**Prompt:**
The answer must consist solely of the line that contains "Where should I" and all subsequent lines of the data, each reproduced exactly.

───── Input records

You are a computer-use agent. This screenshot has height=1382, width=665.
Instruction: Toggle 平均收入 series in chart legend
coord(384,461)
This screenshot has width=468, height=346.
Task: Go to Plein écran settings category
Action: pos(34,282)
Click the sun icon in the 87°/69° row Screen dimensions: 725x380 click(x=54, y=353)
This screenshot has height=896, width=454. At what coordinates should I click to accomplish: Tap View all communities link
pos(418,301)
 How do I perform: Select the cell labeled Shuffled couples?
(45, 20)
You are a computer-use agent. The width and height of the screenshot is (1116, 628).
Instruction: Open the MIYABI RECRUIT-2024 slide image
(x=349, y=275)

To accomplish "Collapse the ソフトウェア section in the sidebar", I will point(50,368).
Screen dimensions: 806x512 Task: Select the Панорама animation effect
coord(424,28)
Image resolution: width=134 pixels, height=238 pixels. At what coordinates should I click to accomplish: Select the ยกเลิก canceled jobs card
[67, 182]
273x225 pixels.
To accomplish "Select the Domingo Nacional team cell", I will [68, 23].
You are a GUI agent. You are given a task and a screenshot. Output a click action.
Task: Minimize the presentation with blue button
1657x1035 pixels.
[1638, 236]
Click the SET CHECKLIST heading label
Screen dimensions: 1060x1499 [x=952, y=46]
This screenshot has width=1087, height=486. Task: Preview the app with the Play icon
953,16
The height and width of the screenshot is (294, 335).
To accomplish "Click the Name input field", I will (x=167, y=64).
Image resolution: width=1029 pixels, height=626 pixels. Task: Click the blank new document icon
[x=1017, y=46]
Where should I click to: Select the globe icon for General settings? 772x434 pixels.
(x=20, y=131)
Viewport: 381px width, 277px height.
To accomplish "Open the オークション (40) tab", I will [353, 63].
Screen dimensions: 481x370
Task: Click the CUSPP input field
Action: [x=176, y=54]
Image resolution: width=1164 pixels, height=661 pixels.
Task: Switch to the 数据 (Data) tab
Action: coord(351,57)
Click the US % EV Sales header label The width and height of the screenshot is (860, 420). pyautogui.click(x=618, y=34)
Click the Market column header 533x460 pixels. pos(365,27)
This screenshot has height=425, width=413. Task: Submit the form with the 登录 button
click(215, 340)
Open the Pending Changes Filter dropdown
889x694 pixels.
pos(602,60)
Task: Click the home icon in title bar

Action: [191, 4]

──────────

**Response to the task:**
Where should I click to: Select the globe icon for General settings? 772x434 pixels.
(x=20, y=131)
Viewport: 381px width, 277px height.
To accomplish "Open the オークション (40) tab", I will [353, 63].
Screen dimensions: 481x370
Task: Click the CUSPP input field
Action: [x=176, y=54]
Image resolution: width=1164 pixels, height=661 pixels.
Task: Switch to the 数据 (Data) tab
Action: coord(351,57)
Click the US % EV Sales header label The width and height of the screenshot is (860, 420). pyautogui.click(x=618, y=34)
Click the Market column header 533x460 pixels. pos(365,27)
This screenshot has height=425, width=413. Task: Submit the form with the 登录 button
click(215, 340)
Open the Pending Changes Filter dropdown
889x694 pixels.
pos(602,60)
Task: Click the home icon in title bar

Action: [191, 4]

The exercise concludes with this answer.